Il potere di creare è una funzione, un programma, uno strumento.

La creatività è una funzione naturale propria di ogni coscienza. Non ha nulla di eccezionale in quanto fa parte dei programmi acquisiti alla nascita. Alcune coscienze sono favorite ad avere questo programma più efficiente di altre. Ma ogni programma può essere migliorato o dimenticato.

Un programma può essere usato o dimenticato. Le variabili che determinano l’esigenza di usare la creatività sono infinite. Ma la variabile più importante è il gioco.

La creatività non ha valenza algebrica. Può servire gli scopi più malvagi, come quelli più altruistici.

La coscienza la usa come vuole. O almeno come essa ritiene di usarla. Questo dipende dalla sua consapevolezza.

La creatività è una funzione utile a raggiungere uno scopo. Essa indaga una sequenza di azioni alla fine della quale lo scopo è raggiunto.

La creatività organizza questo percorso attraverso dei parametri conosciuti dalla coscienza. Ogni coscienza ha i propri parametri. Essi sono la realtà del mondo in cui vive. La creatività combina in modo logico il sapere della coscienza e propone scelte favorevoli ai suoi desideri. Un percorso logico facilmente condizionato dal grado di evoluzione della coscienza.

Questo è un grado di creatività elementare.

La vera creatività è quella che non pone limiti ai parametri conosciuti. Ogni coscienza che si identifica con ciò che pensa è ad un grado di evoluzione elementare. Dentro di essa porta come eredità l’evoluzione di tutte le coscienze che la hanno preceduta.
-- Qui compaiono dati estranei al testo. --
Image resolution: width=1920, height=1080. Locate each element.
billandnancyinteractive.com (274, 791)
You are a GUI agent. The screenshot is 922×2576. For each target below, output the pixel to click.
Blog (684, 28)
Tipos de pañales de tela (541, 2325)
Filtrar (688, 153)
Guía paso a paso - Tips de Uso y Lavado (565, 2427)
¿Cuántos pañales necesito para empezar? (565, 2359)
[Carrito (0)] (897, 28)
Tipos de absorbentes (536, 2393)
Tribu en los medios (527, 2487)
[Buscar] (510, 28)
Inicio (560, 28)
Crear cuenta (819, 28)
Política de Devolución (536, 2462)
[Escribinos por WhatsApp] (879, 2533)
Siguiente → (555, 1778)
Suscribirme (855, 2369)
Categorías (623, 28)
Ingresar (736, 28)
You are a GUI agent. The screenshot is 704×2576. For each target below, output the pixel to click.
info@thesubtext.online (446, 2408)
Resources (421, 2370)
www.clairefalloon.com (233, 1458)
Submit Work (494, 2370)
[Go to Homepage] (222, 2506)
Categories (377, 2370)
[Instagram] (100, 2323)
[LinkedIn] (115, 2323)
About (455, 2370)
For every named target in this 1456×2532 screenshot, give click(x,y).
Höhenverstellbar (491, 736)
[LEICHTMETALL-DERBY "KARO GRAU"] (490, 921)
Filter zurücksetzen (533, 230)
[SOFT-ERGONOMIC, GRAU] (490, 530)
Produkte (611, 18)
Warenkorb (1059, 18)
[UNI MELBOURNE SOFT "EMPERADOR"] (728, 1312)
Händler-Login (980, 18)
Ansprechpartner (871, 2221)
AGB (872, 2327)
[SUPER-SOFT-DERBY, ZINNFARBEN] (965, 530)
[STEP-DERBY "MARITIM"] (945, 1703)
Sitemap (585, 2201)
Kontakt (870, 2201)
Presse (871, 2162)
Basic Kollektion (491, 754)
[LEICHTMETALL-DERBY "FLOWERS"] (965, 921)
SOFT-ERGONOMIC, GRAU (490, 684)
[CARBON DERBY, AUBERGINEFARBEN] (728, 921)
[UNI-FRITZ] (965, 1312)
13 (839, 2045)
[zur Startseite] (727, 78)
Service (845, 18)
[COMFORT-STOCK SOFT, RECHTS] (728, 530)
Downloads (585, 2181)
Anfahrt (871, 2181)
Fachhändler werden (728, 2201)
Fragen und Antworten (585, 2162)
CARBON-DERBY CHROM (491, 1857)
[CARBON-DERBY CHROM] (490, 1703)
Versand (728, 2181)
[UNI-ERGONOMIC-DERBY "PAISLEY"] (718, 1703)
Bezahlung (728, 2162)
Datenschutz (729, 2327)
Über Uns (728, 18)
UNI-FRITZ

La Natura gli fa questo regalo ma lo tiene nascosto dietro l’apparenza di ciò che la coscienza può percepire dentro la sua realtà vitale.

Il lato nascosto alla coscienza è ben più grande di ciò che essa conosce.

Quelle funzioni vitali che sono gli istinti e le emozioni e i programmi acquisiti condizionano in silenzio ogni desiderio della coscienza. Però sono funzioni. Posseggono una loro autonomia limitata e grezza. Ma dispongono di una forza vitale notevole e di un linguaggio universale. Sono i parametri di base con cui la Natura gestisce le sue creature. Funzioni di comodo.

Le coscienze evolute hanno imparato a non fidarsi troppo di questi parametri vitali, ma di usarli per quello che possono dare di utile alle loro aspirazioni.

La vera creatività li usa tutti, senza eccezioni. Non pone limiti alle combinazioni di varie energie per programmare il suo scopo. Qualunque sia il suo scopo.

 

Una coscienza debole o poco evoluta li userà per derubare le altre coscienze di energia vitale. Energie che essa non è in grado di sviluppare. Questa coscienza usa la sua funzione creativa per organizzare lo scopo di vivere malgrado la sua debolezza di fronte alla realtà. Questo è l’unico modo di sopravvivere che conosce. Non sa fare altro.

 

Una coscienza debole, ma più evoluta, scopre nuovi parametri usando meglio la sua creatività e inventando soluzioni insolite. L’uso efficiente di questa funzione è il risultato di ulteriore energia vitale creata.

 

Le coscienze forti seguono la stessa regola. Varia solo l’effetto sulle altre coscienze dei loro risultati.  L’energia vitale rubata o creata è continuo. Questo è lo scopo della Natura: distruggere ogni stato di equilibrio che possa favorire un innalzamento dello stato di coscienza generale. La Vita non ne ha bisogno.